GAN Image Colorization and Superresolution

Jayden Ye, Matthew Wittwer, and Libby Maese

Abstract

Image colorization and superresolution present a number of challenges as computer vision problems. Deep Learning Models, especially Generative Adversarial Networks (GANs) have proven able to address these problems in novel and interesting ways, but individual GAN solutions can be difficult to train and compare. We created an accessible web demo that allows users to compare multiple GANs trained to address both superresolution and colorization simultaneously.

Motivation

Image colorization and single image superresolution are both ill-posed problems in the computer vision field which nonetheless hold an appeal that is obvious even to laypeople. Image colorization has a history that dates as far back as the invention of photography; hand-coloring of photographs was prevalent over a century before computational approaches were even possible. Meanwhile, the fantasy of being able to take a blurry image and immediately pull it into a higher resolution is so prevalent that scenes where characters demand technicians “zoom and enhance” on low quality footage have become cliché in modern media. However, until recently the ability to computationally accomplish either of these goals has been severely limited.

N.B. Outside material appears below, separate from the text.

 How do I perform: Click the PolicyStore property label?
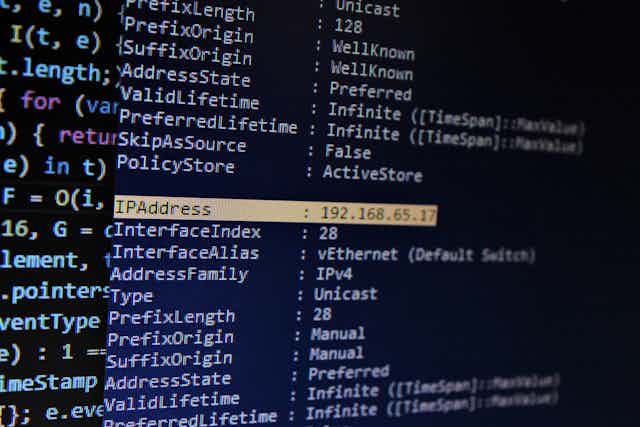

The development and spread of deep learning techniques has led to revolutionary development in solutions towards both of these problems. In particular, Generative Adversarial Networks (GANs) have been leveraged to develop various solutions to great effect. But while these techniques are the subject of heated debate and research within the field, their results remain largely inaccessible to the majority of the population. While there are commercial products available to address colorization or superresolution that tout their use of AI, they lack transparency and exist to sell a specific service without providing further understanding of the process. Our motivation was to create an accessible web demo that addresses superresolution and colorization simultaneously using the implementation of multiple models. This presentation allows users to compare results between the different models both by sight and by comparing the calculated quality metrics of the results. Additionally, our demo works by taking an existing high quality color image, downscaling and desaturating it, then applying the models to the resulting low quality black and white image. By comparing the original image to the results, the user can quickly ascertain what details may be changed or lost through each model implementation.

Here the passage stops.